Ahora, mírese al espejo y dígase: “¡Yo nací para ganar!”
SED SOBRIOS Y SIN ALCOHOL EN LA MENTE.
“Sabiendo esto, que nuestro viejo hombre fue crucificado juntamente con Él, para que el cuerpo del pecado sea destruido, a fin de que no sirvamos más al pecado” - (Romanos 6:6).
La palabra “sobrio” ha venido a ser, en nuestros días, una palabra que significa el ser libre del alcohol. Pero en la Biblia, “sobrio” significa el pensar seriamente en las cosas de Dios. El tiempo final se acerca, y Satanás lo sabe. Usted necesita saberlo también. ¿Piensa que mientras más nos acercamos al regreso de Cristo, Satanás pretenderá hacerse el muerto? ¡Rotundamente no! Apocalipsis 12:12 dice que Satanás vendrá “con gran ira, sabiendo que tiene poco tiempo”. Usted va a ver toda la artillería del infierno desatada sobre los creyentes, al Cristo preparase para su regreso. Es tiempo de despertar. El tiempo pasa rápidamente. Mire hacia el cielo. Jesús regresa. Y sea sobrio, porque Satanás está trabajando.

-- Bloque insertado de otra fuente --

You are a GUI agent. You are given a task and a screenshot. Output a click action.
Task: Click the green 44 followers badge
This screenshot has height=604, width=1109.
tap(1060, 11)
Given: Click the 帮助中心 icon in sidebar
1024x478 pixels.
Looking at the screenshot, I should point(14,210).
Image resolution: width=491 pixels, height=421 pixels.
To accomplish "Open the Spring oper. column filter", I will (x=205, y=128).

Lea 1 Tesalonicenses 5:6-8 y 1 Pedro 1:13-16, y 5:8-11.
SED SOBRIOS Y CUIDADO CON EL LEÓN. EL DIABLO.
“Sed sobrios, y velad; porque vuestro adversario el diablo, como león rugiente, anda alrededor buscando a quien devorar” - (1 Pedro 5:8).

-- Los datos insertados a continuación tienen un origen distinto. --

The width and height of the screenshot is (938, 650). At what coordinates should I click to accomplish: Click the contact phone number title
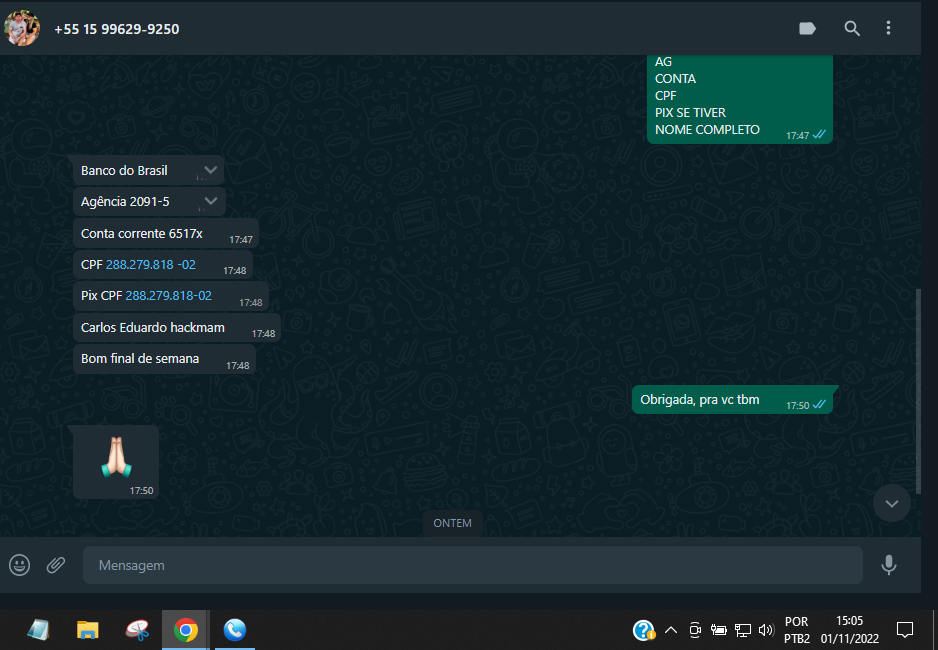point(116,29)
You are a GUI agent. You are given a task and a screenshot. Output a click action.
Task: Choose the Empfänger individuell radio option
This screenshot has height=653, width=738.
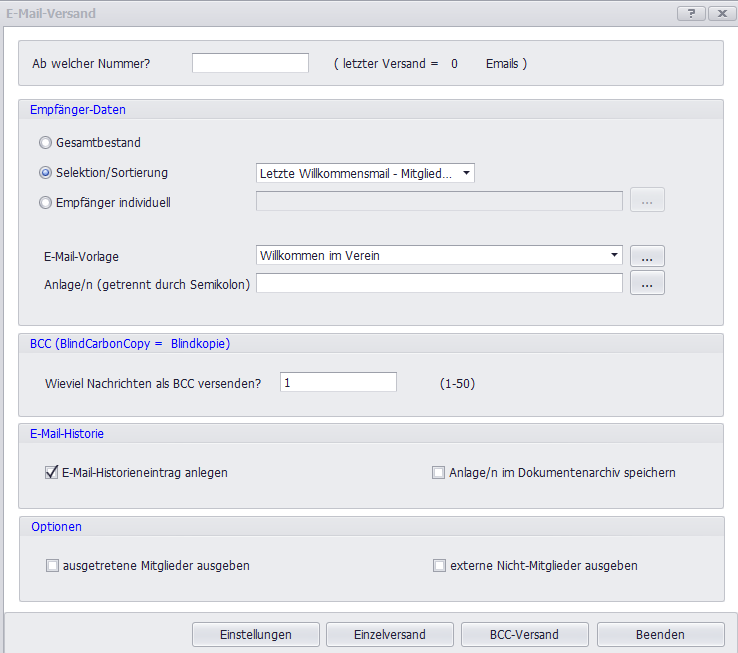[45, 202]
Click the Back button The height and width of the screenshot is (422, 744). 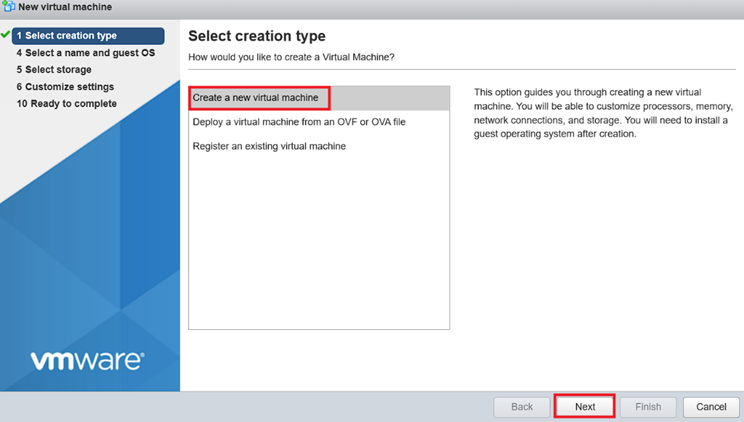[522, 407]
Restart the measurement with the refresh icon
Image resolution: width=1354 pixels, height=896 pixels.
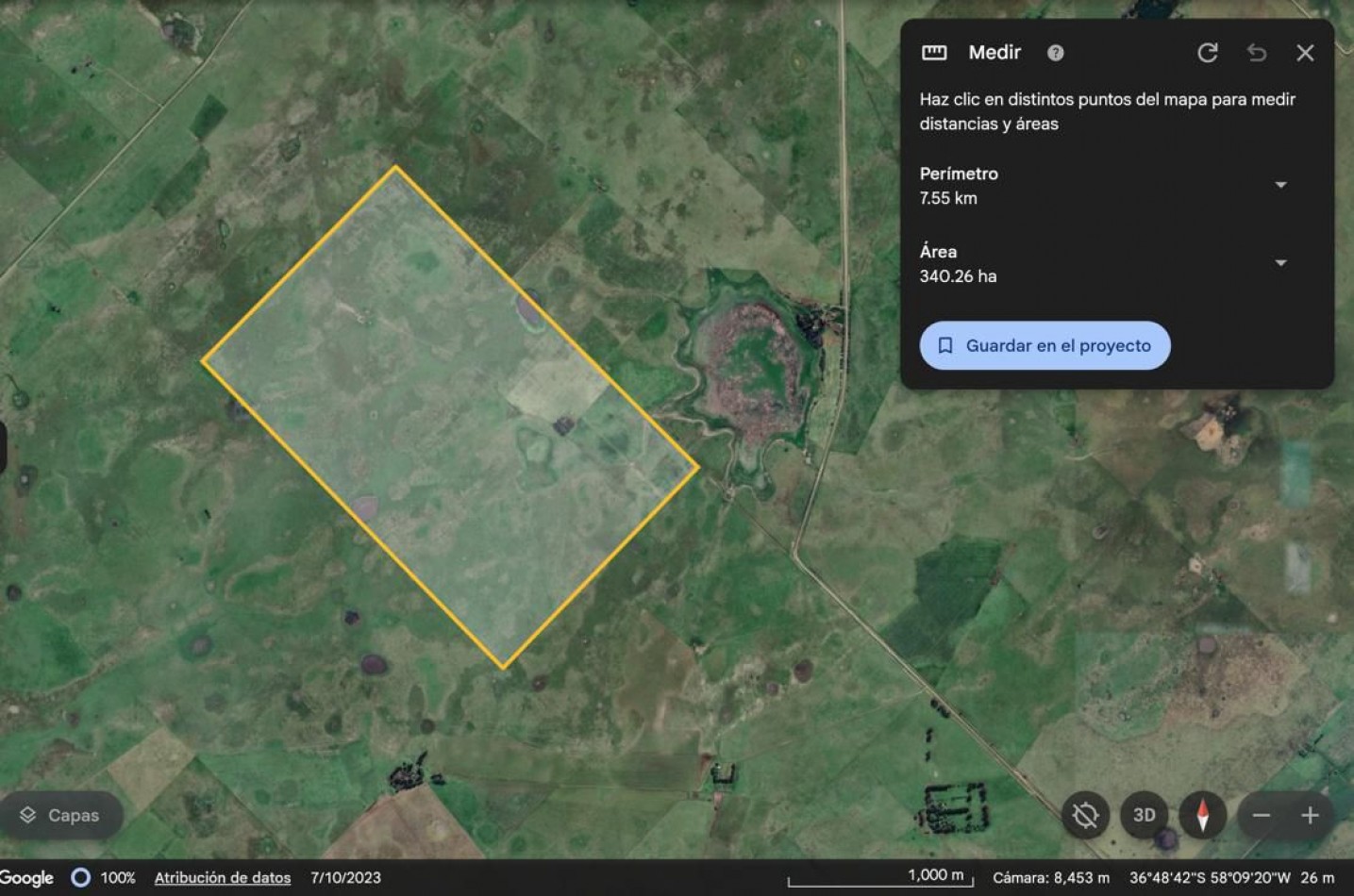click(x=1208, y=53)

Su adversario el diablo está acechando como un león rugiente. No desestime su poder. Satanás es un enemigo que necesita respetar, como un electricista tiene respeto por los cables de alta tensión, que pueden ser mortales. Y sabe dónde están los aisladores y sabe cómo manejar la electricidad. Si un electricista pierde el respeto hacia ese poder, se encontrará en muy serios problemas. Pudiera ser que todo está yendo muy bien para usted ahora. Tiene dinero en el banco, un buen trabajo, excelente salud. Se podría decir que está bailando en el bosque y recogiendo flores. Pero detrás de uno de esos matorrales, hay un león tan mortífero que puede saltar sobre usted y comérselo entero. Amigo, usted tiene que estar vigilante.
OJO, EL QUE ESTÉ FIRME, MIRE, QUE NO CAIGA.
Primera Corintios 10:12: “Así que, el que piensa estar firme, mire que no caiga.” ¿Hay alguna área sin protección en su vida, donde usted se siente súper confiado? Sométase a Dios. Muera a sí mismo. Esté siempre alerta.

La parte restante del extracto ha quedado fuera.